Новое прочтение истории блокады Ленинграда начало утверждаться во многом благодаря знаменитой «Блокадной книге» Алеся Адамовича и Даниила Гранина, которая была (далеко не сразу!) воспринята в ФРГ как образец человеческого измерения войны. Первое издание перевода «Блокадной книги», выпущенное в ГДР в 1984 г. [12], не вызвало в Западной Германии значительного резонанса. Но восприятие нового издания книги (1987 г.) оказалось принципиально иным. В Советском Союзе происходила перестройка, породившая надежды на плодотворное обновление германо-российских отношений, на утверждение иных подходов к образу России и русских. Определенную роль сыграл появившийся в ФРГ интерес к проблематике «устной истории» и «истории повседневности» [13].

Авторы книги неоднократно выступали в ГДР и в ФРГ с рассказами о ленинградской блокаде, о великой трагедии и великом мужестве простых людей. Адамович писал, обращаясь к немецкой аудитории: «Наша задача состоит в том, чтобы через 30 или 50 лет читатель смог ощутить боль, холод и голод, охватывавшие других людей». Жанр книги, по его мнению, «можно назвать репортажем с места исторического события, репортажем-воспоминанием, репортажем из прошлого, из давно ушедшего времени». И далее: «Если свидетельства народной памяти не будут записаны, они пропадут подобно гейзеру, который на время вырывается из глубин земли, обжигает нас и исчезает вновь» [14].

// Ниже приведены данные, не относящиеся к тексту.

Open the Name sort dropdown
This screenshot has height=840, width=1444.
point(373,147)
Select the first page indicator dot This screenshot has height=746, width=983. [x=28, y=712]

Гранин говорил, беседуя с немецким публицистом и теологом Ф. Шорлеммером: «Почему мы выиграли эту войну? Я убежден в одном: потому, что это была с нашей стороны справедливая война. На нас напали, и мы должны были защищать свою землю. Со стороны немцев это была несправедливая война [...]. Несмотря на все беды и отступления первого года войны, мы никогда не думали, что можем проиграть эту войну. И то, что мы - с ужасными жертвами - выиграли войну, доказало: мы не могли ее проиграть - Отечественную войну. Мы понимали это с ее первого до ее последнего дня» [15].

В мае 1987 г. по приглашению М. С. Горбачева в Советский Союз с государственным визитом прибыл президент ФРГ Р. фон Вайцзеккер, воевавший под Ленинградом в звании обер-лейтенанта 9-го Потсдамского пехотного полка. По настоянию президента (вопреки возражениям двух сторон) в программу визита было включено посещение Пискаревского кладбища. За два года до этого Вайцзеккер выступил в бундестаге с речью, в которой громко прозвучал мотив неразрывной взаимосвязи национальной ответственности и исторической памяти немцев. Прямо продолжая эту важнейшую мысль, Вайцзеккер заявил: «Сегодня я здесь, в Ленинграде, и я обещаю сделать все от меня зависящее для того, чтобы избавить последующие поколения от того, что несут с собой война, насилие, нищета и смерть» [16]. В выступлениях Вайцзеккера и на посту президента ФРГ (до 1994 г.), и после его отставки блокада Ленинград неизменно предстает в качестве символа мужества, противостоящего бесчеловечности [17].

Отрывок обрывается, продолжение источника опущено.